OAIC records highest ever number of monthly data breaches

A sharp increase in the number of data breaches caused by ransomware attacks and the highest ever number of monthly notifications has been recorded over the past six months.

The findings are contained in the Office of the Australian Information Commissioner’s eighth notifiable data breaches report [pdf] released on Friday.

The report, which now covers a six-monthly period, reveals 518 notifications were received by the privacy and freedom of information authority between January and June 2020.

This represents a three percent decrease on the 532 notifications received between July and December last year, but a 16 percent increase for the same period last year.

OAIC said that the month of May saw the most data breach notifications than “in any calendar month since the scheme began in February 2018”, with 124 notifications received. 

But no “specific cause for the increase” was identified, despite a small increase in notifications attributed to human error (39 percent versus 34 percent for the overall reporting period). 
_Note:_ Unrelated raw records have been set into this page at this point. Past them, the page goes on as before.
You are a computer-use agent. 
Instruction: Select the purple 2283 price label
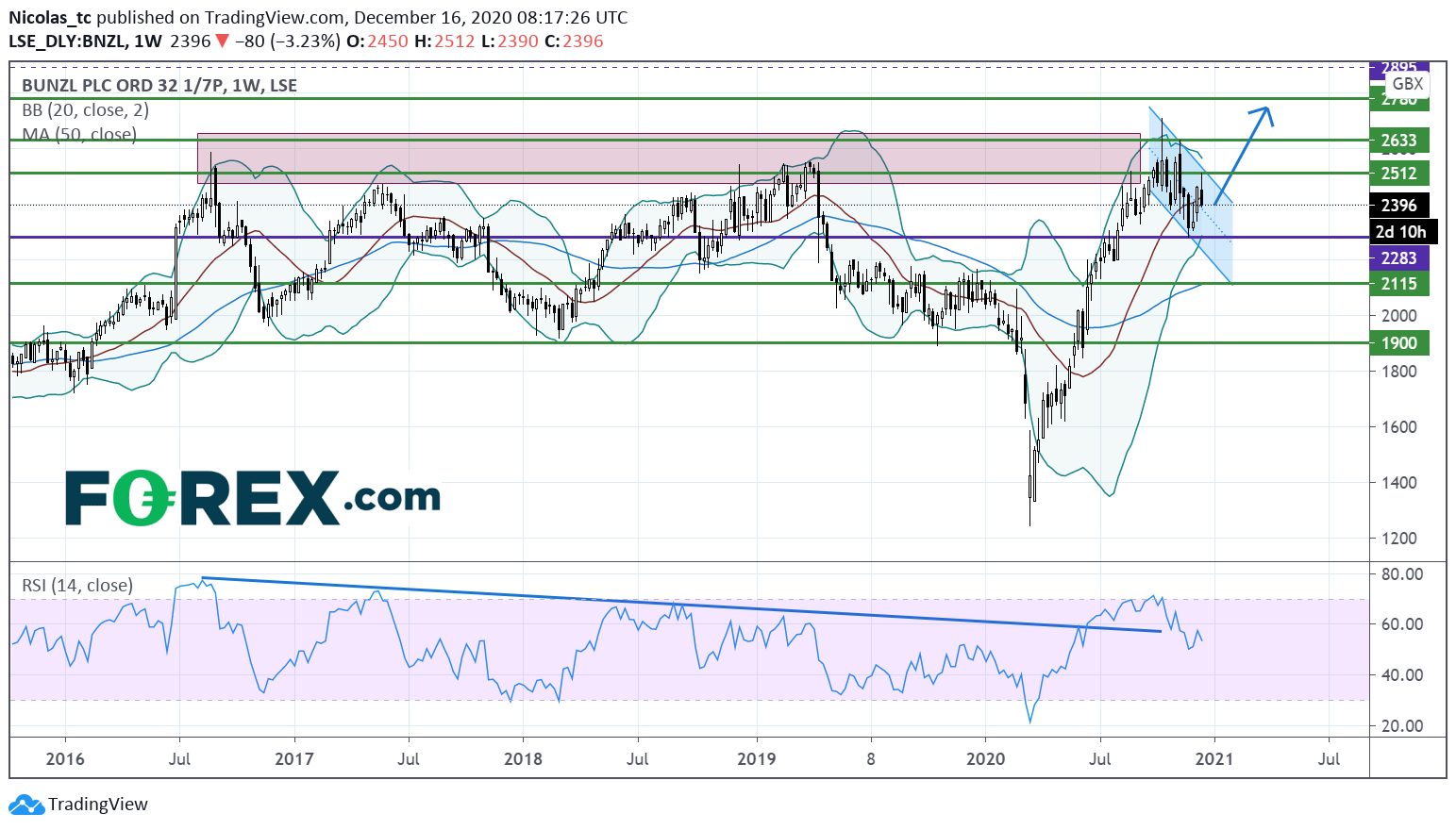tap(1398, 257)
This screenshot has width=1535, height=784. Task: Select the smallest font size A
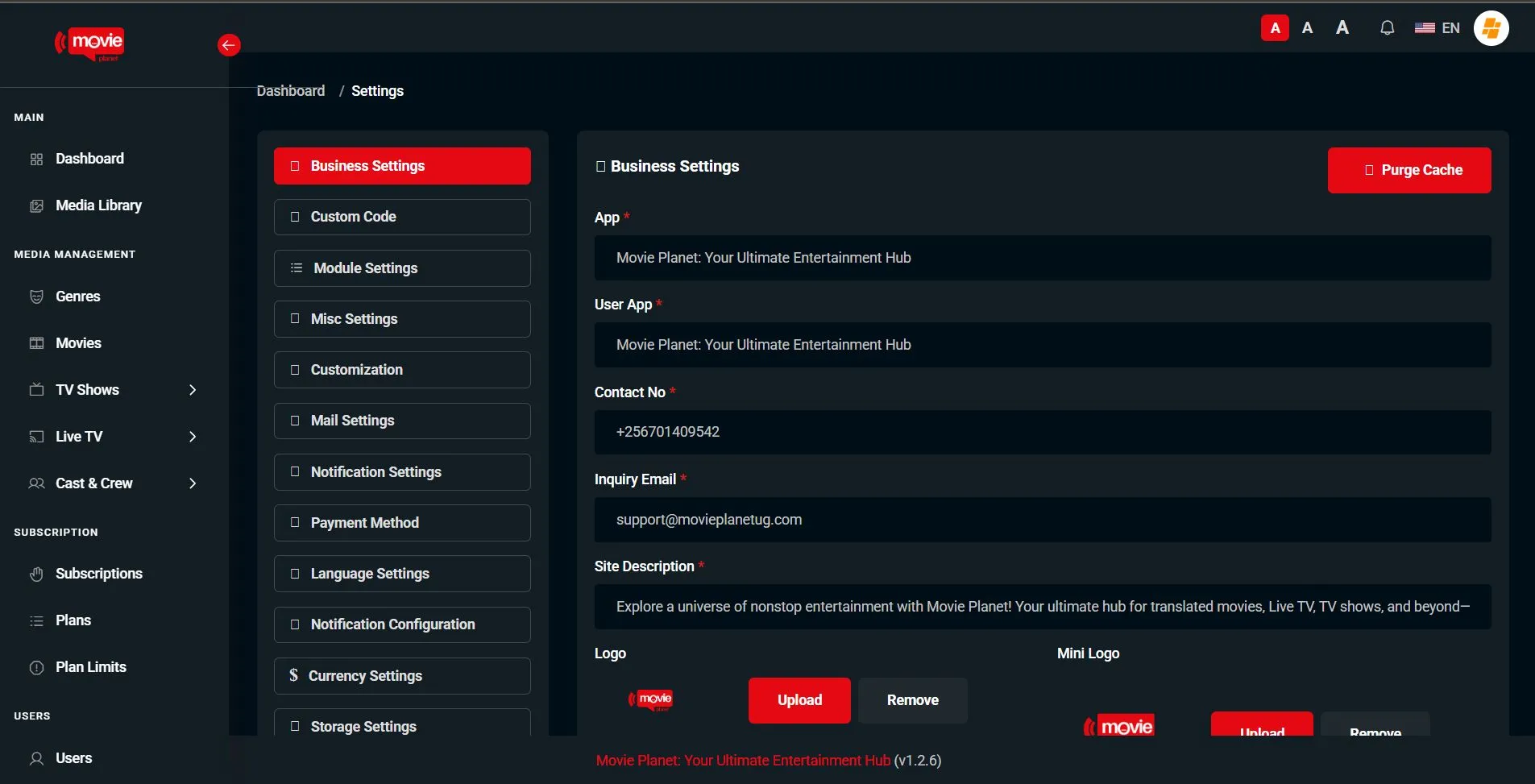coord(1275,28)
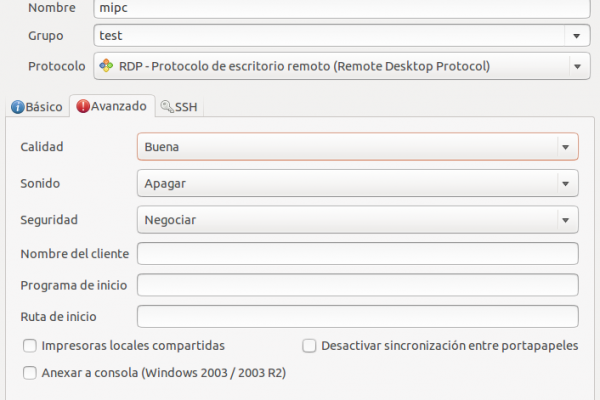Open the Seguridad dropdown showing Negociar
The width and height of the screenshot is (600, 400).
coord(357,220)
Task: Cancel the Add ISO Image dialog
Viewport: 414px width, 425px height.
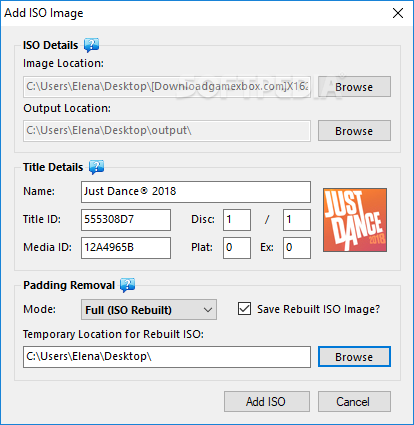Action: 354,401
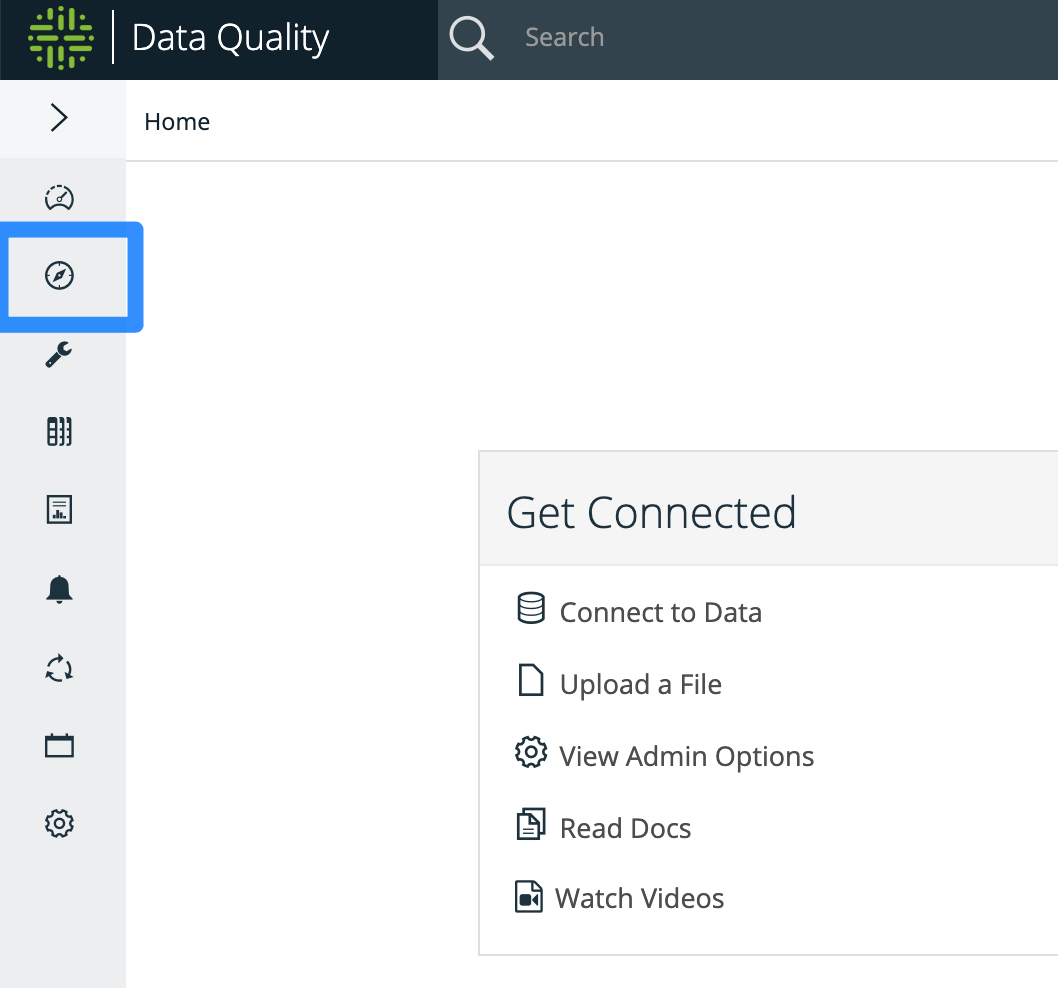Click the green logo in the header
The image size is (1058, 988).
point(60,38)
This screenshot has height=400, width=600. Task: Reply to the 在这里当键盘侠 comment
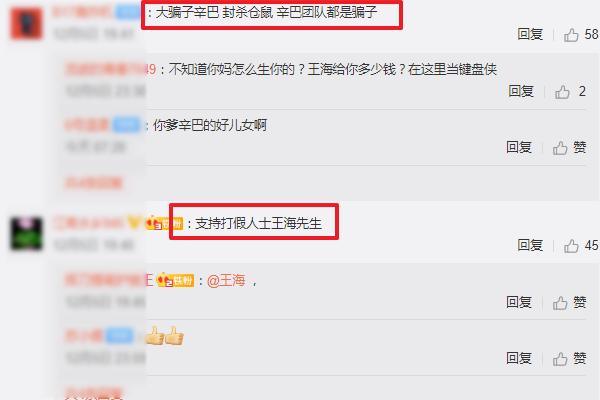tap(521, 91)
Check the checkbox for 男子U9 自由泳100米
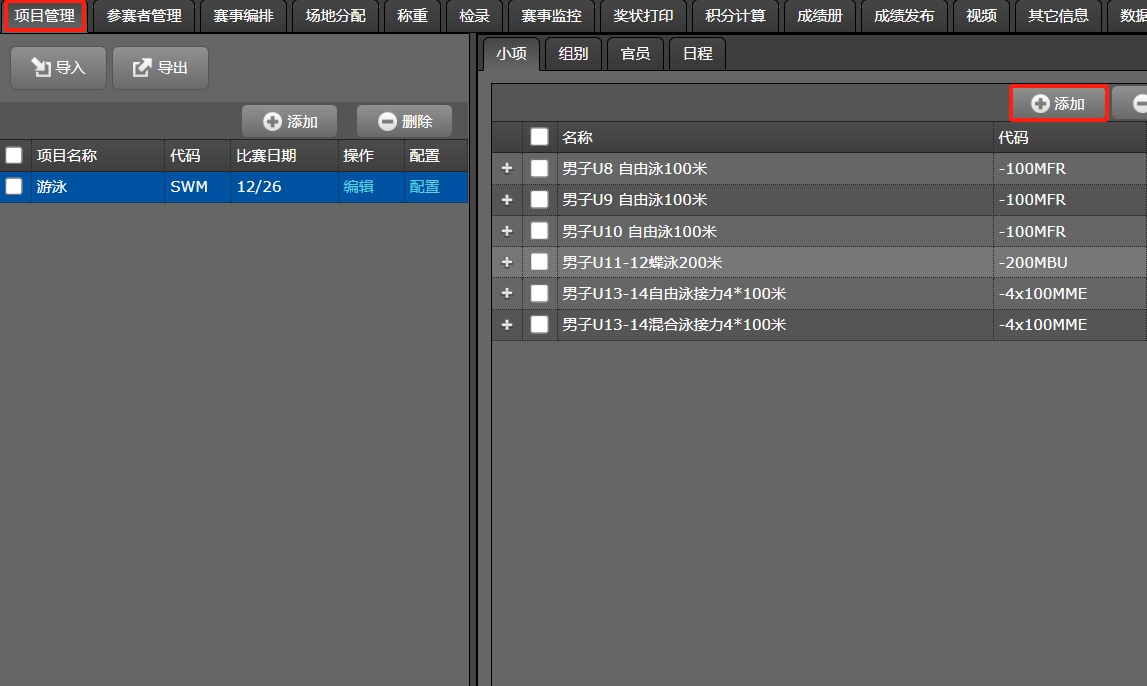1147x686 pixels. tap(538, 199)
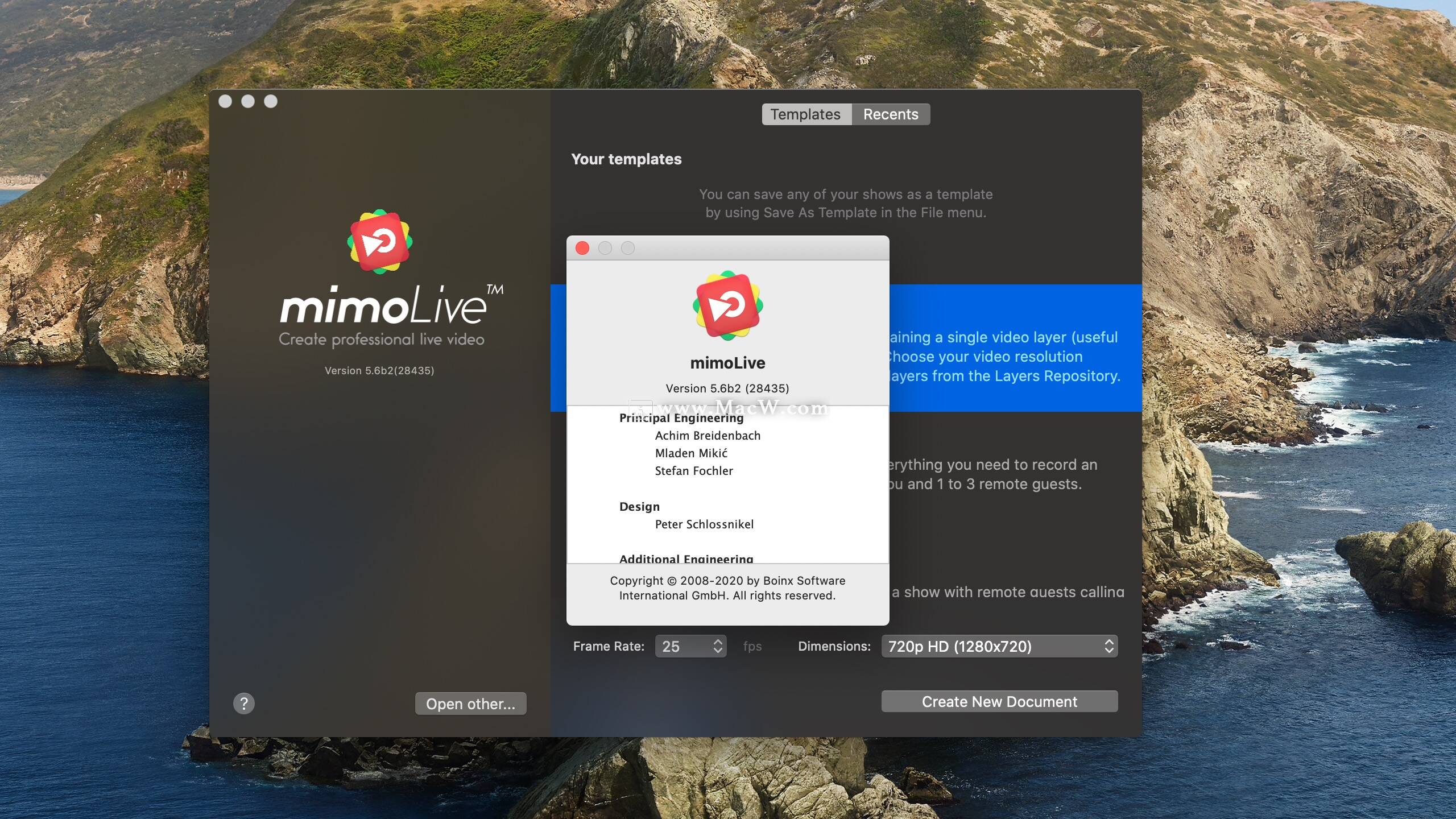Click the mimoLive icon in About dialog

coord(727,306)
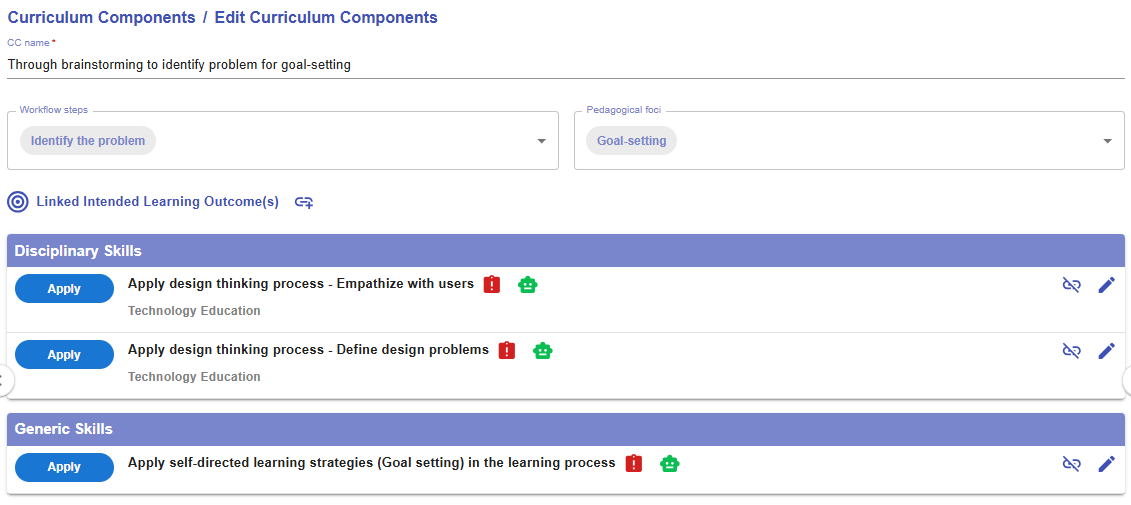Click green robot icon beside Goal setting outcome
Screen dimensions: 1131x505
coord(670,464)
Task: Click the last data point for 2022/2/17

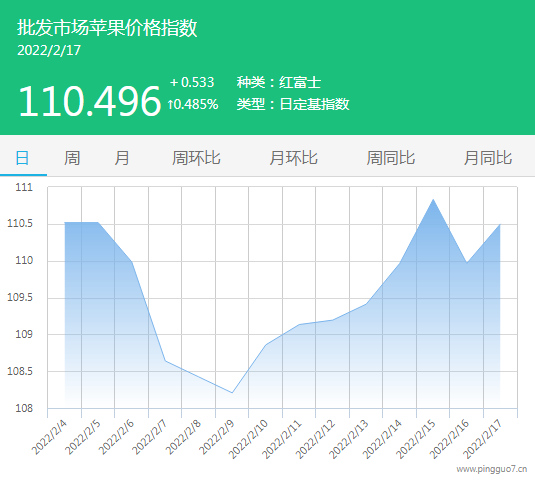Action: (500, 224)
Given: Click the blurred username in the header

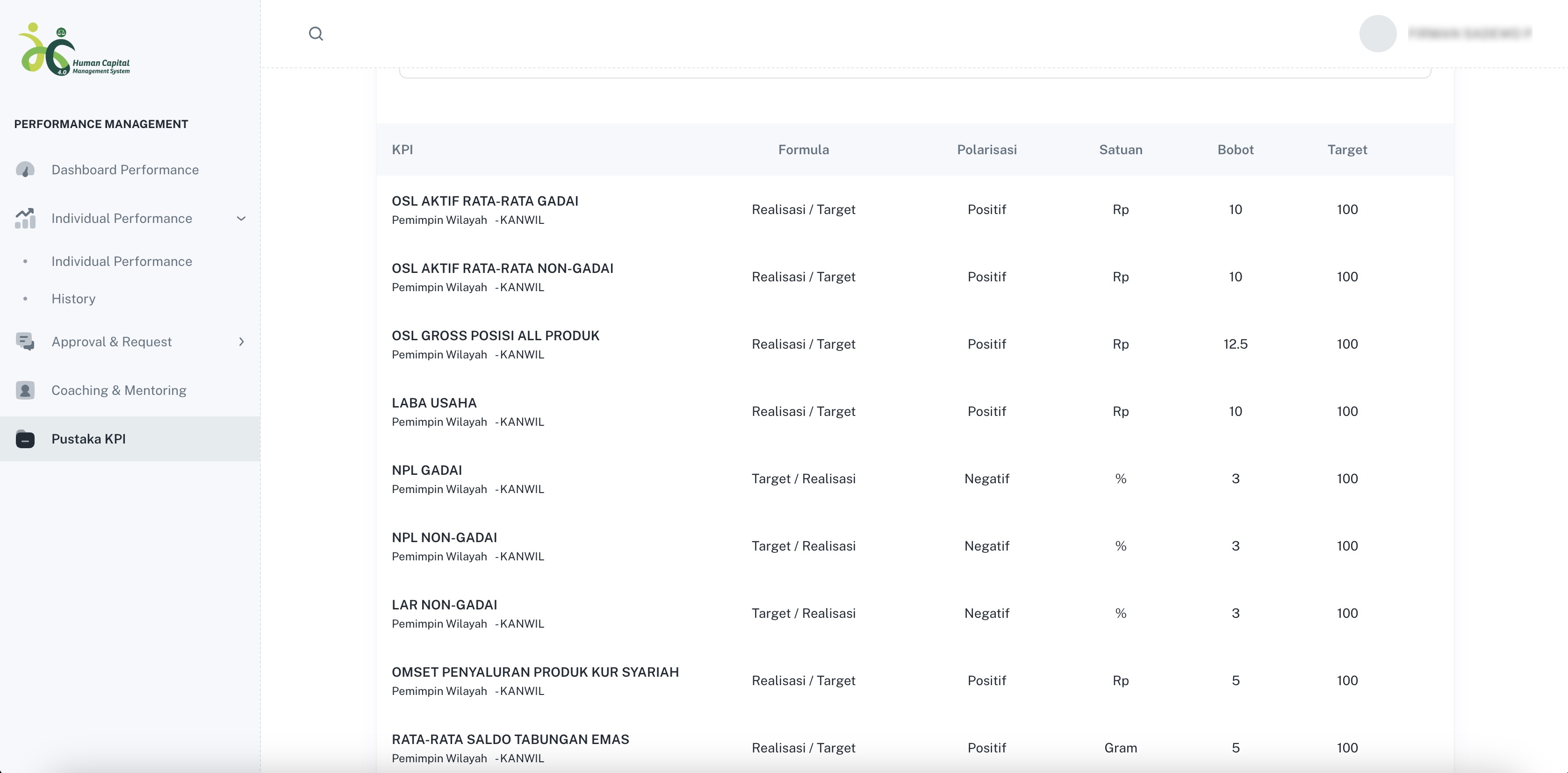Looking at the screenshot, I should [x=1469, y=34].
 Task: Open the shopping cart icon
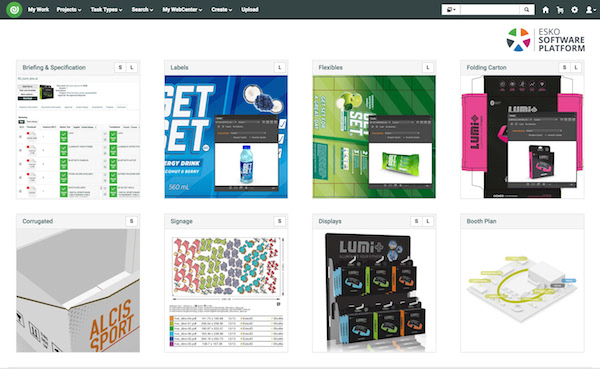point(560,10)
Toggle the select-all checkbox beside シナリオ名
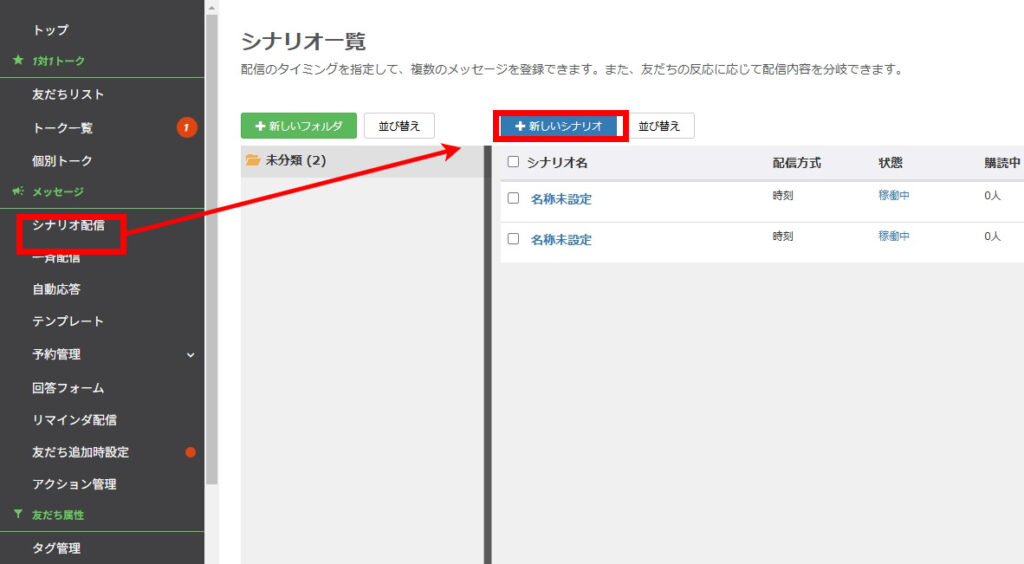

The majority of breaches continue to be the result of malicious or criminal attacks, which accounted for 317 notifications or 61 percent - a slight decrease on the previous six months.

These stemmed mostly from cyber incidents (218 notifications) resulting from “phishing, malware, ransomware, brute-force attacks and compromised or stolen credentials”.

“Malicious actors and criminals are responsible for three in five data breaches notified to the OAIC over the past six months,” information and privacy commissioner Angelene Falk said

“This includes ransomware attacks, where a strain of malicious software is used to encrypt data and render it unusable or inaccessible.”

She said ransomware was now the cause of 33 notifications, more than double the 13 notifications reported in the previous six-month period.

The number of notifications resulting from social engineering or impersonation has similarly increased by 47 percent to 50 data breaches.

“We are now regularly seeing ransomware attacks that export or exfiltrate data from a network before encrypting the data on the target network, which is also of concern,” she said.

“This trend has significant implications for how organisations respond to suspected data breaches — particularly when systems may be inaccessible due to these attacks.

The number of individuals involved in the data breaches was largely consistent with previous reports, with the majority impacting less than 100 individuals.

Two data breach notifications were said to have affected between 1 million and 10 million people, however, while another impacted more than 10 million individuals.

Health service providers remain the most likely industry sector to report data breach, with 115 notifications reported during the period, followed by finance (75) and  private education providers (44).

The report also reveals that while the majority of entities were able to identify a breach within 30 days, there were 47 instances where an entity only became aware after 61 days.

Fourteen entities took more than a year to become aware that a data breach had occurred and assess the situation.